Prompt: As the answer, give every line of the records that includes the word "computer".

Stored items
====
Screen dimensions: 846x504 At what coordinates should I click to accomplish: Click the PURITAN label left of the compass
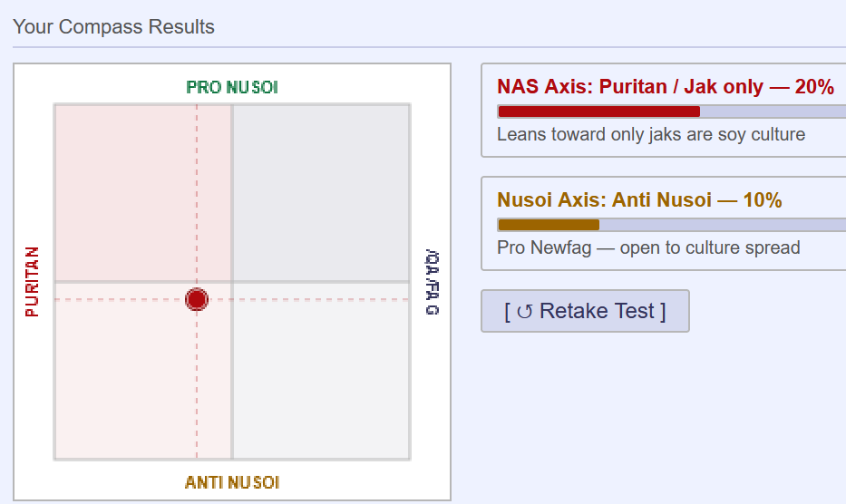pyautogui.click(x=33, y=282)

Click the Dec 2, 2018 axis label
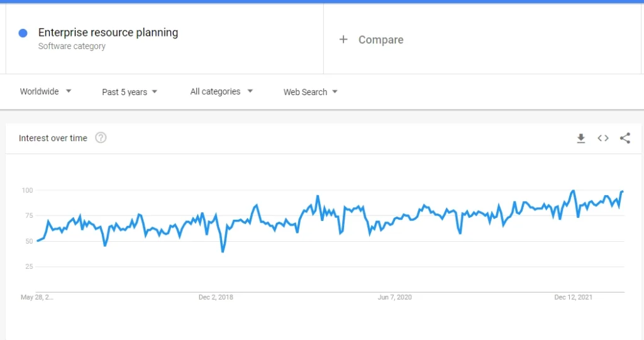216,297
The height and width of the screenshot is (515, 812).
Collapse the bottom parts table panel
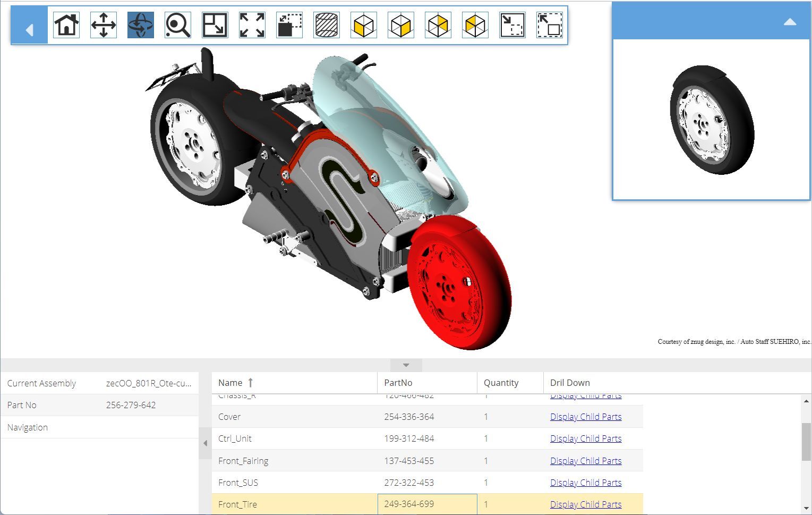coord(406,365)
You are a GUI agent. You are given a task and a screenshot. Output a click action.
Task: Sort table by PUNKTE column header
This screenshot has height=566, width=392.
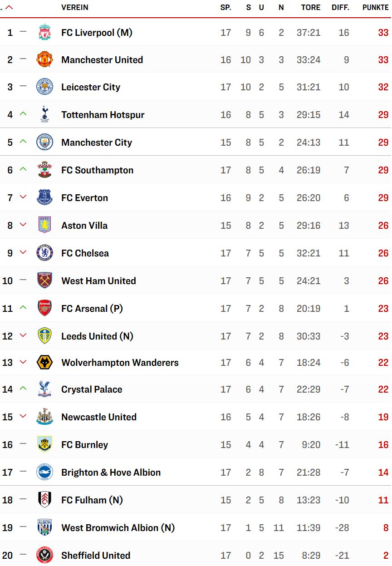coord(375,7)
====
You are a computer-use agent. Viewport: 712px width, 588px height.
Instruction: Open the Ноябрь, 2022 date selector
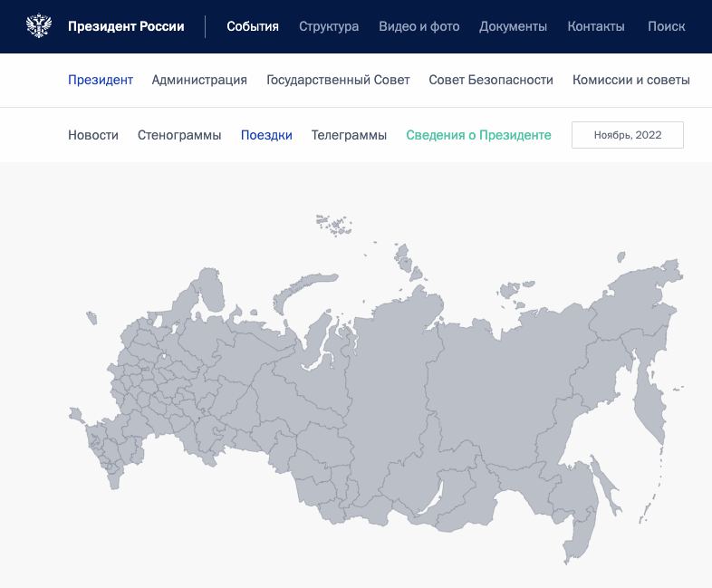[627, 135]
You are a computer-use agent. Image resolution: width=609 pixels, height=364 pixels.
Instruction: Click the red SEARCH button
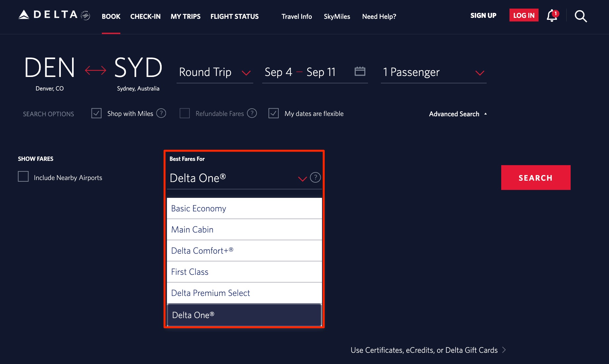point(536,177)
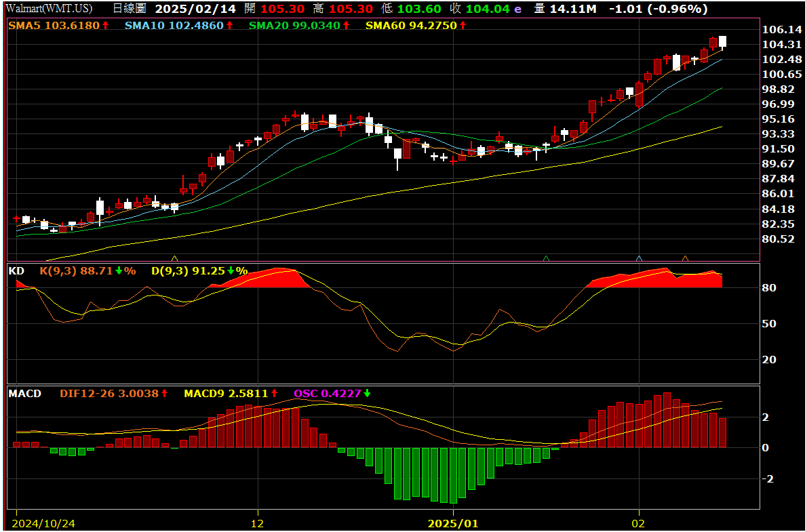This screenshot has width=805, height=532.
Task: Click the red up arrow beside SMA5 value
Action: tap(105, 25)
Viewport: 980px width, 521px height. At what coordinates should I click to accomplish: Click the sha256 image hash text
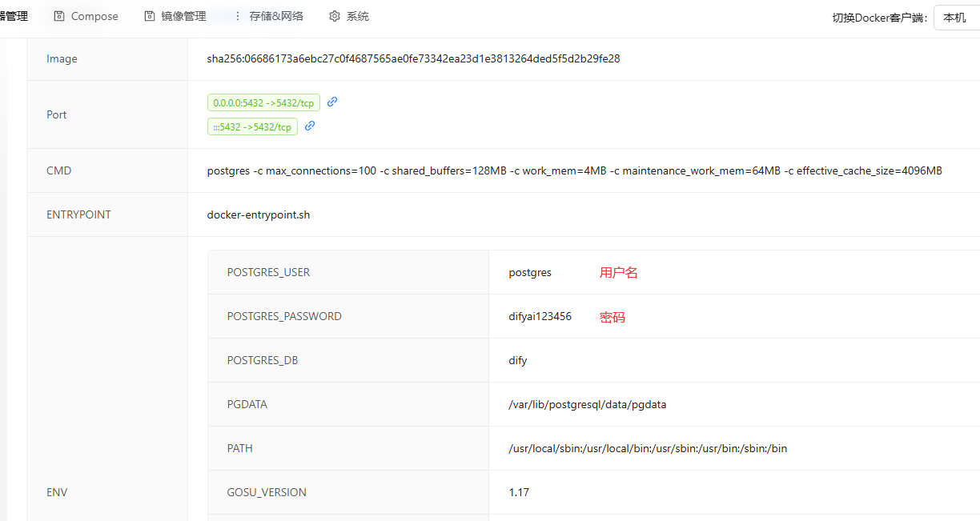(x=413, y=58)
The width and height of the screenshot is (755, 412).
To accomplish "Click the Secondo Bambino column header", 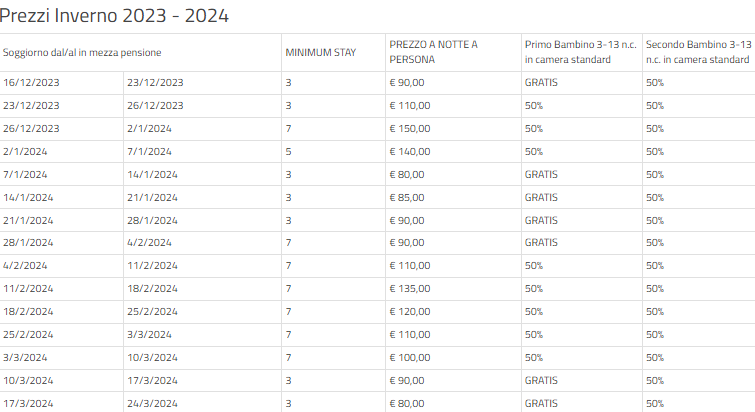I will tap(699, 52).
====
Output of the task:
You are a computer-use agent. Viewport: 712px width, 588px height.
You are a computer-use agent. Image resolution: width=609 pixels, height=364 pixels.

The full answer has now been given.